Parce que ce texte est de circonstances et que certains ne l'ont peut-être pas lu,
voici une histoire de Yéti que j'avais écrit en début d'année, un joli souvenir de voyage.
Ce soir j’ai été conviée à entrer dans l’intimité du guest house du petit village de Pangboche où nous allons
dormir. Notre guide a envie de me conter fleurette et il me permet ainsi d’échapper quelques instants à la sorcière qui est ma voisine de chambrée lors de ce voyage. Une découverte du Népal
vu de l’intérieur après celle des magnifiques paysages de ce trek dans la région de l’Everest. Il me fait l’honneur de pénétrer dans la petite cuisine où se prépare le repas du soir et de
partager des moments privilégiés...
Une vieille femme aux cheveux gris cuisine, belle malgré ses rides, le visage buriné par le soleil et les intempéries. C’est notre hôtesse. Elle parle au guide et aux porteurs qui se sont réfugiés dans la chaleur de la petite cuisine. En népalais. De temps en temps elle me regarde, je ne sais pas si mon guide traduit vraiment tout ce qu’elle raconte, mais quelle importance ? Le thé passe et chacun se sert, et l’on me sert: je suis l’invitée d’honneur. Elle parle sans s'arrêter de sa douce voix dans cette langue que je ne comprends pas mais dont la mélodie me berce. Elle nous raconte l'abominable homme des neiges, le Yeti, dont le prétendu scalp est conservé dans un monastère tout proche. A la veillée et pour passer le temps, on parle du Yeti comme on parlait du loup dans nos campagnes. Elle dit que quand elle était petite fille, il y a longtemps de cela, elle l'a vu errer à proximité du village. Les hommes autour rient et se moquent d'elle et mon guide me regarde et sourit. Ils n’y croient pas ... L'insolence de la jeunesse !
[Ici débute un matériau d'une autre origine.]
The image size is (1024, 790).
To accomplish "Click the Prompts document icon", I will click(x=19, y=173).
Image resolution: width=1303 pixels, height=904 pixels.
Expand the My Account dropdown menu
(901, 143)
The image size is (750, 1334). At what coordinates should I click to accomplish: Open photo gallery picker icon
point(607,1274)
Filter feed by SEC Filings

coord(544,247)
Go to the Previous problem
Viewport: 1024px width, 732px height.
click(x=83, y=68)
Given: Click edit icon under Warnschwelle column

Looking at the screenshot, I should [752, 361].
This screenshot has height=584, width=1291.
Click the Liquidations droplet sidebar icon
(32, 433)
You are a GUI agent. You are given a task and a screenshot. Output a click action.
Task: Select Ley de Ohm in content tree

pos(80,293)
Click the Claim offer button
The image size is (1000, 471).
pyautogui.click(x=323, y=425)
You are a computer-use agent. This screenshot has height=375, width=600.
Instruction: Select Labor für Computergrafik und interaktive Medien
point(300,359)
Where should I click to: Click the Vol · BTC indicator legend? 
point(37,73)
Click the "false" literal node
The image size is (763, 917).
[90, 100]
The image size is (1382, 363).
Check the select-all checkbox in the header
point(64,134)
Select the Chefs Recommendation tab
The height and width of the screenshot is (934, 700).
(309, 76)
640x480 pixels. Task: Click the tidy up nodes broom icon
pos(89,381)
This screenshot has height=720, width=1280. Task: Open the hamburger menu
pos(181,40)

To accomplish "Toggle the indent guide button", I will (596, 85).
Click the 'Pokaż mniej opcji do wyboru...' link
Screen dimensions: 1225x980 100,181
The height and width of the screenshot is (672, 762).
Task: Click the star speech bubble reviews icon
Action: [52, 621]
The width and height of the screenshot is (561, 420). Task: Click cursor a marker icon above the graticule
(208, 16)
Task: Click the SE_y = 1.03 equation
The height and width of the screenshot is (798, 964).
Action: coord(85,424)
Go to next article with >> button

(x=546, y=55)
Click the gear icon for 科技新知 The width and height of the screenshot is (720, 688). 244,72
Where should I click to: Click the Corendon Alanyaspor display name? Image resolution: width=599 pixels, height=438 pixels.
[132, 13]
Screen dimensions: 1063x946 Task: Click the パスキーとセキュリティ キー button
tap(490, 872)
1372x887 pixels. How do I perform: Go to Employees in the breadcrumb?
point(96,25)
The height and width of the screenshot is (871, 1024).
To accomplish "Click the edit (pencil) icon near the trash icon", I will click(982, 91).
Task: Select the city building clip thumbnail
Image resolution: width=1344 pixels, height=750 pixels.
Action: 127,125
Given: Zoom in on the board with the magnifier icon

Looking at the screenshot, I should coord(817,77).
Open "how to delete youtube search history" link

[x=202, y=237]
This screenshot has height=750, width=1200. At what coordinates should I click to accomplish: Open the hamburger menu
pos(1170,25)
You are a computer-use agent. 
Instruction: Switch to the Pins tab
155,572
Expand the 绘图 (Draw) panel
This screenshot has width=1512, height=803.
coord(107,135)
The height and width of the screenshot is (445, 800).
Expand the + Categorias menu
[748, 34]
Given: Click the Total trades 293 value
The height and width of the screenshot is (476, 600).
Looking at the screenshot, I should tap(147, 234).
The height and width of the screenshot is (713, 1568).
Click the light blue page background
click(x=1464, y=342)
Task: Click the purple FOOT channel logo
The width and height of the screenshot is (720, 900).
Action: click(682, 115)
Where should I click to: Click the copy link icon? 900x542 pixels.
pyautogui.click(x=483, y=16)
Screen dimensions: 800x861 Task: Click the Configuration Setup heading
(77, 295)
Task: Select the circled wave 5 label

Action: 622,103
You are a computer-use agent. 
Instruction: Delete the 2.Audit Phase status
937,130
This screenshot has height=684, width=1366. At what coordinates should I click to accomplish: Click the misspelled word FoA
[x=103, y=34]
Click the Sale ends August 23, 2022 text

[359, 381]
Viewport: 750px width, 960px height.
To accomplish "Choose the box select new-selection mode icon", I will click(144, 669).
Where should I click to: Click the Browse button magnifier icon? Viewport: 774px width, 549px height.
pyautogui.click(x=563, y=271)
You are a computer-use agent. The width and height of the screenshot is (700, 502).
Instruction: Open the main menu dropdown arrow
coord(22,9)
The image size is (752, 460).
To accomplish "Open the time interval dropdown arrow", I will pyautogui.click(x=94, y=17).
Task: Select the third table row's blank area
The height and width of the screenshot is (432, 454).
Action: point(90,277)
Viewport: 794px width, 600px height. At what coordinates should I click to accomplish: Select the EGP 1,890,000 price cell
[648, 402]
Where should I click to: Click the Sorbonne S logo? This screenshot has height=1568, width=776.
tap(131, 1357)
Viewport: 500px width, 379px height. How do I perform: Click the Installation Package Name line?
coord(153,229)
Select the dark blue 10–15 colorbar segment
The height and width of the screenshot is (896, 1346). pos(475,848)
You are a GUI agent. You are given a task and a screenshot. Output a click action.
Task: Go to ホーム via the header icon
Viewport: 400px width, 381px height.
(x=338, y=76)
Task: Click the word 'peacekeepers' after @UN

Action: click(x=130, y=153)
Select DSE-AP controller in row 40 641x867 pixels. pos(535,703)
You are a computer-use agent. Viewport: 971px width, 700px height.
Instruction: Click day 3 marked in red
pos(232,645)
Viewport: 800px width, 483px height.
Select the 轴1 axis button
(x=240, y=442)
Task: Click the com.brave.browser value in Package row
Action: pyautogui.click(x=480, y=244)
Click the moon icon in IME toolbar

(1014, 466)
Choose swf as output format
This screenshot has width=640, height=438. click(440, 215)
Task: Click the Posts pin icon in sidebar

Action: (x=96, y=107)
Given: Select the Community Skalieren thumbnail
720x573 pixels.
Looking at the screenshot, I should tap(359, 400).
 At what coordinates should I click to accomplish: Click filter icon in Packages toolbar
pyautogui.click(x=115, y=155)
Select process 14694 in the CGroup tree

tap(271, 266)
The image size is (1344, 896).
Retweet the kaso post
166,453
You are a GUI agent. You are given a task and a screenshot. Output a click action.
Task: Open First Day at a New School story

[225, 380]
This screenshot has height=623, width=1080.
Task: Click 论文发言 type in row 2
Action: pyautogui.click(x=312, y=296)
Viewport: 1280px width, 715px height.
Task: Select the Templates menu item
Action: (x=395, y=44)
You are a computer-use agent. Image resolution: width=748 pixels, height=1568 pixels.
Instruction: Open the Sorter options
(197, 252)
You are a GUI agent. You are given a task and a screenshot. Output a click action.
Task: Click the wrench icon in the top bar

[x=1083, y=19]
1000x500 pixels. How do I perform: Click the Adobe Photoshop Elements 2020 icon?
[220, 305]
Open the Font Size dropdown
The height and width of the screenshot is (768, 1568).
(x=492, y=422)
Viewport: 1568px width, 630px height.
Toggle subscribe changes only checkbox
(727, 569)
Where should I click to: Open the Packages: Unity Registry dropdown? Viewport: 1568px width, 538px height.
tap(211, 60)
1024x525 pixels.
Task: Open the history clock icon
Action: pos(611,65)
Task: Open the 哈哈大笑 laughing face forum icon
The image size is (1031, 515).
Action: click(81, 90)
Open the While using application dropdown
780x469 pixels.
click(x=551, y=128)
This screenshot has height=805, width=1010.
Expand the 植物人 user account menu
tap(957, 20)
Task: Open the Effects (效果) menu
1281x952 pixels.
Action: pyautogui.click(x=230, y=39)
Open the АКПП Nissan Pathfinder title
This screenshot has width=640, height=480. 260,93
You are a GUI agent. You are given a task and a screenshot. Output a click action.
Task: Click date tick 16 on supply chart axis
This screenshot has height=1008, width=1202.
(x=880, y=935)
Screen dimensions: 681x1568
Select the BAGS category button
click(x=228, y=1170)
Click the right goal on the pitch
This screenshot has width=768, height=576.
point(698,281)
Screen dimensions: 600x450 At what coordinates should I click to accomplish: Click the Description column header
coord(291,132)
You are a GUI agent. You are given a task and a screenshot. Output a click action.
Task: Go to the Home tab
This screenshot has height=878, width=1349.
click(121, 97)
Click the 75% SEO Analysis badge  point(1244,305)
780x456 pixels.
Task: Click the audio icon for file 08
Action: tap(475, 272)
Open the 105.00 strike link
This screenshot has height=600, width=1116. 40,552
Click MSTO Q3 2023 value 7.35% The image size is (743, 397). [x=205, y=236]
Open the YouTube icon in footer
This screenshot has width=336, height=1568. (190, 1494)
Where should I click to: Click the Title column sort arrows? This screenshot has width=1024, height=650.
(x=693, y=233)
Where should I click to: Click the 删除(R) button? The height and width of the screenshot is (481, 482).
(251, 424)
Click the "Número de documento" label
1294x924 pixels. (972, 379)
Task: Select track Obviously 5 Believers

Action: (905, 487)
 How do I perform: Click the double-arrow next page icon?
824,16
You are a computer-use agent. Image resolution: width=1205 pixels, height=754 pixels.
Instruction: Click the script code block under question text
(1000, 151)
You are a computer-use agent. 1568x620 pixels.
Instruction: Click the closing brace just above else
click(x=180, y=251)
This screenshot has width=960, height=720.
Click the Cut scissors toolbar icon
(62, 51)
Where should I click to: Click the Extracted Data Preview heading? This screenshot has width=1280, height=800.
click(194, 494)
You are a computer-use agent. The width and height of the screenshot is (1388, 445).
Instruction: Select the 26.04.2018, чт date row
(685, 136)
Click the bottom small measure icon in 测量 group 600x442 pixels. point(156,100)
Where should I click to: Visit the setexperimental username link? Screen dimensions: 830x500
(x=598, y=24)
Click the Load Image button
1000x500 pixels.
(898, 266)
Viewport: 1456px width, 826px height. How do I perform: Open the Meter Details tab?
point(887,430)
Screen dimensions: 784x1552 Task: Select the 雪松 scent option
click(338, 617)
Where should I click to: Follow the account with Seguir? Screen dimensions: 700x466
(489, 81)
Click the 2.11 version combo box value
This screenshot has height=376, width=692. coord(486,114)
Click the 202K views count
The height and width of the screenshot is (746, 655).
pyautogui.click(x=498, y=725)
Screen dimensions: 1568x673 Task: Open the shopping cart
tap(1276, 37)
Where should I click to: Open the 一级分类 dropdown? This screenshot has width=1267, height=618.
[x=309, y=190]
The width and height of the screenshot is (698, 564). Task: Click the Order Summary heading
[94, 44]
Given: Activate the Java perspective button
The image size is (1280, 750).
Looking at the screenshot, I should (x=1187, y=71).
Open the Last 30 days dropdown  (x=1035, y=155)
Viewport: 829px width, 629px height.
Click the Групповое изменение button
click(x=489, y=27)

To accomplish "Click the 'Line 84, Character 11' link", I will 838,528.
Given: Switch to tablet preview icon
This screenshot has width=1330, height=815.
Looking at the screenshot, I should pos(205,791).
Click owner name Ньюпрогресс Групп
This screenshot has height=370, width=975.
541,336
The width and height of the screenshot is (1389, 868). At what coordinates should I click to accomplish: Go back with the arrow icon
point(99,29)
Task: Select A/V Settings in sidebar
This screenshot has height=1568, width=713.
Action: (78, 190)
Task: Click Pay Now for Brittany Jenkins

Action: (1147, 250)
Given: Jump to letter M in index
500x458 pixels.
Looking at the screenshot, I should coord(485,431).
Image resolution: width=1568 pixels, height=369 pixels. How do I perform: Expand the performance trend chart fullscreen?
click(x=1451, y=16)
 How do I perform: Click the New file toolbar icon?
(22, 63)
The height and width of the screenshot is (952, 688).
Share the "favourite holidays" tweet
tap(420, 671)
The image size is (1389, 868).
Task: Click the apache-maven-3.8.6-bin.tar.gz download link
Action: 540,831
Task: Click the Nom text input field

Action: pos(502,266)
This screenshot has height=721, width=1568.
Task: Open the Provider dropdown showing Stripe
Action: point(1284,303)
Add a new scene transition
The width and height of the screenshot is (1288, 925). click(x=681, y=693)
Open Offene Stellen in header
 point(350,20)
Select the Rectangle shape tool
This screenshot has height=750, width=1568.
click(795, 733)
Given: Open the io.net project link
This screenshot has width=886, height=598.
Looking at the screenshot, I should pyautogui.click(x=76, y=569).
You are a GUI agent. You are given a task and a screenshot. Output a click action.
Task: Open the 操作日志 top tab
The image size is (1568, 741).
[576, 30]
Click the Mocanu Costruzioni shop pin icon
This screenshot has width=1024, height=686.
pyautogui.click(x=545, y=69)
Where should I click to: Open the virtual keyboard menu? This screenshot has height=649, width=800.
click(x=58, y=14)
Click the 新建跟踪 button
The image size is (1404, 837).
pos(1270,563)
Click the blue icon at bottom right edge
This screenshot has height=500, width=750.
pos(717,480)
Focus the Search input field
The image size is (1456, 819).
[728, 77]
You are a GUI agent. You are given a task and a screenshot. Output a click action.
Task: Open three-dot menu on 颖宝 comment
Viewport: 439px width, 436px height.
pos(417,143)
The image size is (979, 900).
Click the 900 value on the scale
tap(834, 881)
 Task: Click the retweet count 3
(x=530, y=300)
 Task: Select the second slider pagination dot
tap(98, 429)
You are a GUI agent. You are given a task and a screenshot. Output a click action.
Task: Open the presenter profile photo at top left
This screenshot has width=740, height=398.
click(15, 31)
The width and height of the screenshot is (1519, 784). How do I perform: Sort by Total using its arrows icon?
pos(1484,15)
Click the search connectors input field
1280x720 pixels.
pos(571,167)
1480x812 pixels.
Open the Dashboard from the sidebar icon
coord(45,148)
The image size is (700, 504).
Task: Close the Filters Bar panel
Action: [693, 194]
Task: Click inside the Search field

Je me sens bien, assise dans mon petit coin, sur le banc en bois. J’écoute ce que le guide me traduit et les rires, je sens la chaleur du foyer et les appétissantes odeurs de cuisine. Ce soir nous allons manger des momos, ces raviolis tibétains et la vieille femme prépare la pate, à la main, à l’ancienne. Le temps s’arrête dans cette cuisine, pas de micro-ondes, personne n’est pressé. Quelqu’un allume une lampe à huile et mon guide me propose un petit massage relaxant... toute habillée. Dans la pénombre de cette cuisine, nous sommes bien entourés et la proposition me semble donc tout sauf malhonnête ... et surtout très tentante. Carpe diem ! Et je me laisse aller sous ses mains expertes, bercée par les rires et les paroles que j'entends en fond sonore, alanguie par la chaleur et cette bonne journée de marche; je voudrais que cet instant dure encore un peu. Encore un tout petit peu...
Que le temps se fige, là, dans cette cuisine, près de l’endroit où, il y a longtemps maintenant, une enfant a vu passer le Yeti.